Referred pain in the care system (or you do your job and I’ll do mine) by Professor Tony Beddow

Introduction by Marcus Longley, Director of WIHSC and Professor of Applied Health Policy

The third in our 20:20 series of blogs for WIHSC’s 20th anniversary is written by Tony Beddow, Visiting Professor of the University, and long-term friend of the Welsh NHS.  In characteristically evocative style, Tony takes us to the heart of the current crisis facing health and social care, and urges us to address causes, not symptoms.

 

Referred pain in the care system (or you do your job and I’ll do mine)

The notion of referred pain, where the symptoms of a health problem manifest themselves in a part of the body that is not itself the cause of the suffering, is well known. The care system increasingly suffers the organisational equivalent but those managing it – unlike most doctors attending on patients – seem incapable of adequate diagnosis and effective treatment.

The author once worked with a “radical” surgeon of whom it was said that he never made a three inch incision if a two foot one was possible. One only sought his skills when all else had failed.

The care system has too much referred pain within it. Worse, politicians and managers continue to be distracted by where the pain appears, rather than attending to the root causes. A radical approach to treatment is called for.

A few examples will suffice.

The ambulance service regularly fails to meet its performance targets. (unmanaged) demands have risen. Front line vehicles, languishing outside A&E because that department is overflowing are pressed into service as overflow treatment bays. WAST performance targets do not reflect that assumed role. Neither are resources made good to ensure it still reaches the ill and injured in time.

A&E departments are overflowing partly because they never close and are the easy recipients of people who do not require its high powered skills and partly because they struggle to admit diagnosed patients to appropriate wards, or divert them elsewhere.

Wards are full, partly because of rising demand, but also because we have been slow to re-engineer the total care system. We do not provide a complementary 24 hour emergency social care system and primary care is not appropriately keyed into the total care system when care deemed urgent  by the public is sought.

What to do? We could follow the buccaneering approach of my surgeon friend and deliberately expose where the pain in the system is in order to fix it.

For example:

  • Ambulances arriving at A&E would handover and leave.
  • A&E departments would only treat those needing its skills and would move diagnosed patient onto wards if a stay was needed, or would divert them to a 24 hour community based care centre that would take over their care.
  • Wards would immediately move patients no longer needing their skills to settings and agencies better placed, or legally required, to meet their needs

The last change probably requires home adaptations and home care packages to be managed differently, and for residential/nursing home placements to be more available.
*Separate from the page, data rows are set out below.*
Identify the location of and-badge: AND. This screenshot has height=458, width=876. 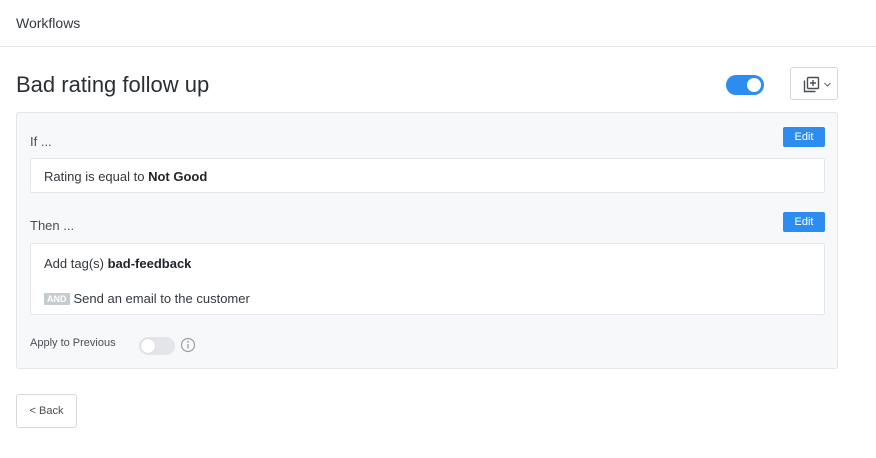
(57, 299). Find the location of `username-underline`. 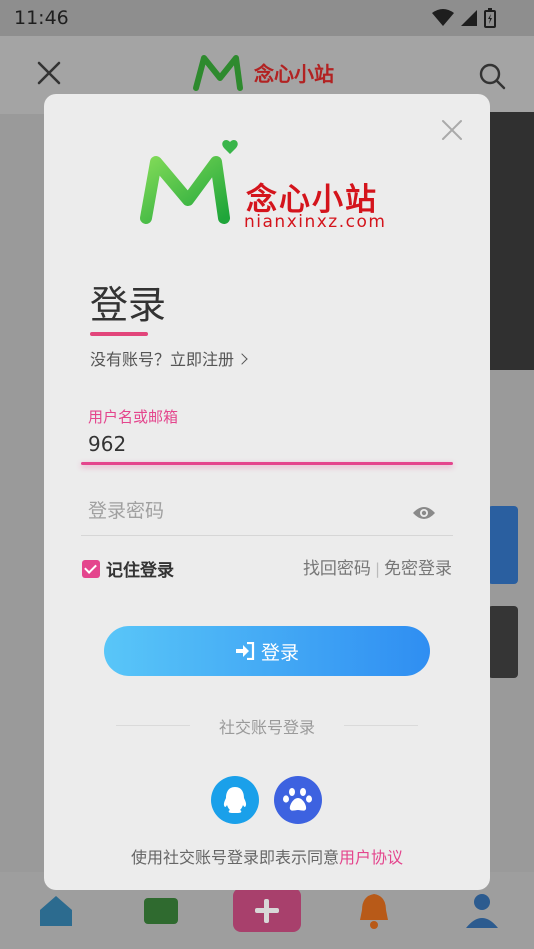

username-underline is located at coordinates (267, 464).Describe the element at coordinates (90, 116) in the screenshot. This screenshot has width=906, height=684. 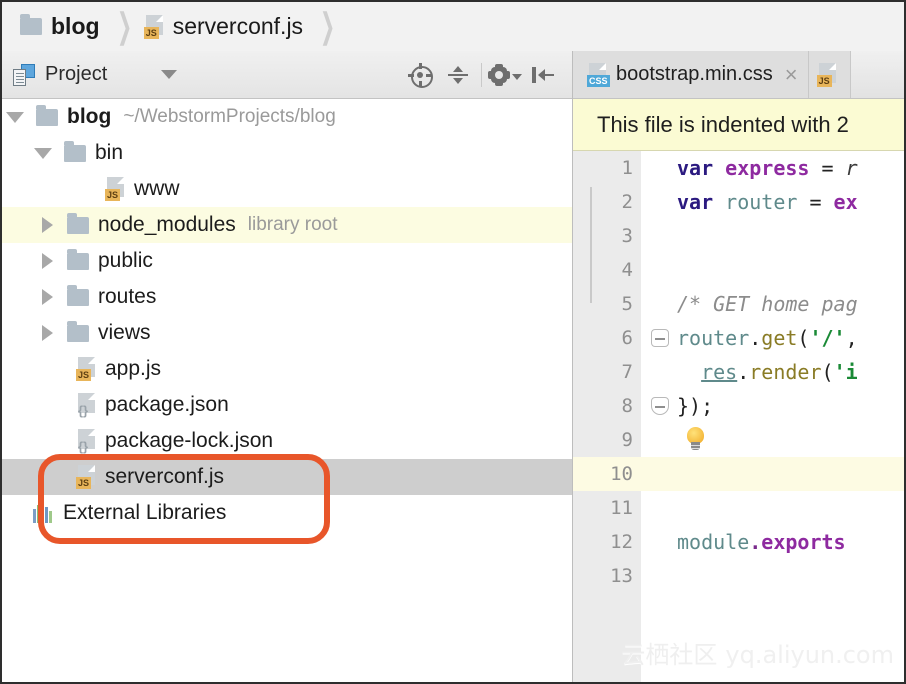
I see `tree-item-label: blog` at that location.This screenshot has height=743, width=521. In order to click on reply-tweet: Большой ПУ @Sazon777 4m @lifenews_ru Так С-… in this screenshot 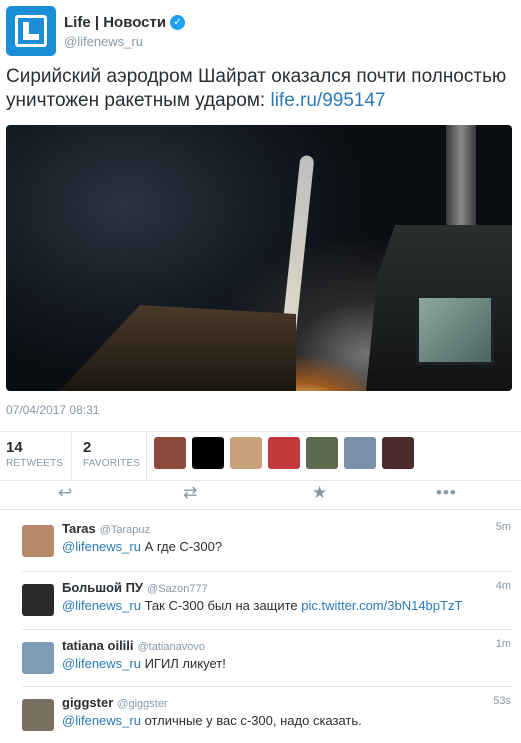, I will do `click(260, 604)`. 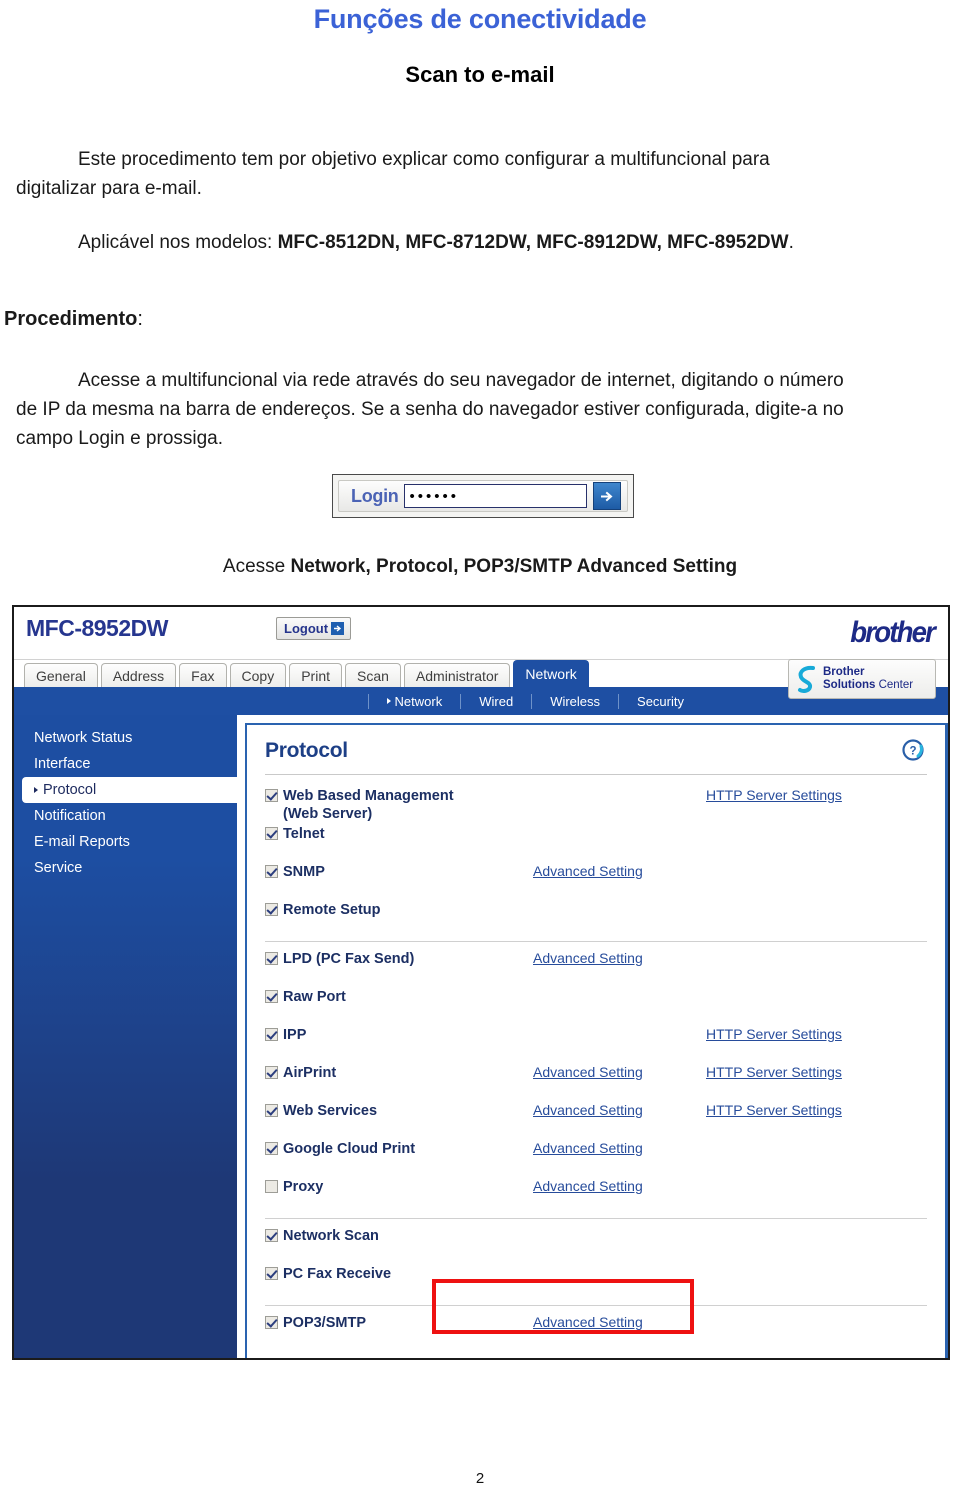 I want to click on protocol-checkbox-cell: IPP, so click(x=399, y=1035).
In short, a round-the-clock social care service designed to “take the pain” could be one result of meeting care needs in a more timely and appropriate way.

Re-designing the care system as a whole to ensure that people rarely languish in the wrong bit of it would flow from knowing where the pain really is.

The sooner we reach a stage where the pain in the system is traced to its proper source – and then addressed – the better.